— DATA RECORDS —
========================================================================
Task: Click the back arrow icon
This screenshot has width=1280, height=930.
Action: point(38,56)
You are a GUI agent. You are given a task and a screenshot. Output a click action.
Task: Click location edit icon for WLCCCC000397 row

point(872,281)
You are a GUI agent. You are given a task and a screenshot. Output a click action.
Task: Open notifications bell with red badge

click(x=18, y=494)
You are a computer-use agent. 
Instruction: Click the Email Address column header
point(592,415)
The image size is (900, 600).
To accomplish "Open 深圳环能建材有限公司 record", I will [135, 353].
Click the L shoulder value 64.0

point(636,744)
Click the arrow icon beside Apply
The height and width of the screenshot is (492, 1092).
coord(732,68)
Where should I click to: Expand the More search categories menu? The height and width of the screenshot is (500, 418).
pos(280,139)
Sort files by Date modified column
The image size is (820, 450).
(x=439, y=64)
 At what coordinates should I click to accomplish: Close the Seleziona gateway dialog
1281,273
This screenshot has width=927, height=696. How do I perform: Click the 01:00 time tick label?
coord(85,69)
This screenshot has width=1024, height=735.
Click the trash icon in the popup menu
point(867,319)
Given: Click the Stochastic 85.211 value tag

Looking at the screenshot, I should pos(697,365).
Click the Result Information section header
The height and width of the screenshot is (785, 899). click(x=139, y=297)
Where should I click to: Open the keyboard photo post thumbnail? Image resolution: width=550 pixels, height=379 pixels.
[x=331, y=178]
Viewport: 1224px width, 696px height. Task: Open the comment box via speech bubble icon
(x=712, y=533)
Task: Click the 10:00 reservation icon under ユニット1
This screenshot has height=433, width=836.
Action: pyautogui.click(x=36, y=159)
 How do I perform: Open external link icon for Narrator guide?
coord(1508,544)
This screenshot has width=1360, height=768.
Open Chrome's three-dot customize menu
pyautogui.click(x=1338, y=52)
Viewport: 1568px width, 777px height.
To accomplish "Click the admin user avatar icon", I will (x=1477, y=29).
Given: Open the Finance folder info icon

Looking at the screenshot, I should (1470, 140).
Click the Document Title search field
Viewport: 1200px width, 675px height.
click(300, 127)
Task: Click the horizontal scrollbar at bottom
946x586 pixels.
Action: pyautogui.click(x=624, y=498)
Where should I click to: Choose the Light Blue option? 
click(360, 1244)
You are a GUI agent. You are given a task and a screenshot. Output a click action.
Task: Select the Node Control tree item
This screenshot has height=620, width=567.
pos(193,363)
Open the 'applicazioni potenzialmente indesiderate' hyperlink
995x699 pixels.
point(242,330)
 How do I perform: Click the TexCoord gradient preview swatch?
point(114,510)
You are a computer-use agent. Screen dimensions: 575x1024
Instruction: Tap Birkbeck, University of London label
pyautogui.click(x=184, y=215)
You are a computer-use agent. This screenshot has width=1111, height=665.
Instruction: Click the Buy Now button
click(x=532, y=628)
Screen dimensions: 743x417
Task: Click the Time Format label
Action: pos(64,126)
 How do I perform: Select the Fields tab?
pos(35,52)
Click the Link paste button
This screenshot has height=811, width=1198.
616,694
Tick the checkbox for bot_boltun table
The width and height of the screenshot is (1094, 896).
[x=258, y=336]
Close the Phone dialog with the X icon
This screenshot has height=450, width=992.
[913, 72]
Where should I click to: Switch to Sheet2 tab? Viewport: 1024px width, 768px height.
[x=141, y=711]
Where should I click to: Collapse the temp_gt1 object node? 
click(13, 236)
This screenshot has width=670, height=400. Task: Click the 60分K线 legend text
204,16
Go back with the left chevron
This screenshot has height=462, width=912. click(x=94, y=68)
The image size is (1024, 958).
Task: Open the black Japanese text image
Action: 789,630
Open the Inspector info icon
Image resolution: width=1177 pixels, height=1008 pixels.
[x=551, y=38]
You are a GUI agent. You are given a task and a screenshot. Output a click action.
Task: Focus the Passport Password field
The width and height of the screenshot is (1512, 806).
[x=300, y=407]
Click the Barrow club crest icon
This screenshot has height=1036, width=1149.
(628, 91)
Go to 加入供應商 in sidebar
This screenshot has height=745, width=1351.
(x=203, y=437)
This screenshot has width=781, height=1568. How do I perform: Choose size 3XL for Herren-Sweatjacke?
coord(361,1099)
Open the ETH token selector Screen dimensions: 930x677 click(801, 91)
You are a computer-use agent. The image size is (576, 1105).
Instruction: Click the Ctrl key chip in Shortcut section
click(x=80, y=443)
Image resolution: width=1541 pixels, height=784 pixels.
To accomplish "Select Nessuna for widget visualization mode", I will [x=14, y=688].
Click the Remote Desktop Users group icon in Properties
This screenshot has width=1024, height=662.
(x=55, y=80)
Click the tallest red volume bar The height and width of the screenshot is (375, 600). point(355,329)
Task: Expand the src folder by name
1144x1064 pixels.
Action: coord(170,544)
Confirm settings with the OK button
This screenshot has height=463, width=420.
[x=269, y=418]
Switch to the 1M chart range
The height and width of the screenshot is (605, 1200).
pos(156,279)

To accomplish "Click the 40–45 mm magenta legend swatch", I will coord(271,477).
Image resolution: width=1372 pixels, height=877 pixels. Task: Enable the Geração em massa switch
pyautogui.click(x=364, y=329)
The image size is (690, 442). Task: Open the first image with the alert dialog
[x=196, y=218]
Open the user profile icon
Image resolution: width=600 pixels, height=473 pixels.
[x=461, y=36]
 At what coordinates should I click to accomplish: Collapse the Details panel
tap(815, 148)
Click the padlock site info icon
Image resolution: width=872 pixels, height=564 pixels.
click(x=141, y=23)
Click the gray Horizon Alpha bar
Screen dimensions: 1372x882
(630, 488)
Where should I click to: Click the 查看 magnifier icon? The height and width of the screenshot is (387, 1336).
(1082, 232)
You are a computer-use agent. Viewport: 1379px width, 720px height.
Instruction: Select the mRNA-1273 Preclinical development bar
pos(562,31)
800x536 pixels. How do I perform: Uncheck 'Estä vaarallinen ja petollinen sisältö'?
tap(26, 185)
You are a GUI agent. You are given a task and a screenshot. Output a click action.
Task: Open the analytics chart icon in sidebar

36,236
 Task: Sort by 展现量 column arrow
========================================================================
— TASK DIRECTIONS —
An exact, complete copy of the lines above from the one with "Where should I click to: Choose" through the one with "You are a computer-use agent. Screen" is the whole answer.

— RESULT OF THIS TASK —
Where should I click to: Choose the Light Blue option? 
click(360, 1244)
You are a GUI agent. You are given a task and a screenshot. Output a click action.
Task: Select the Node Control tree item
This screenshot has height=620, width=567.
pos(193,363)
Open the 'applicazioni potenzialmente indesiderate' hyperlink
995x699 pixels.
point(242,330)
 How do I perform: Click the TexCoord gradient preview swatch?
point(114,510)
You are a computer-use agent. Screen dimensions: 575x1024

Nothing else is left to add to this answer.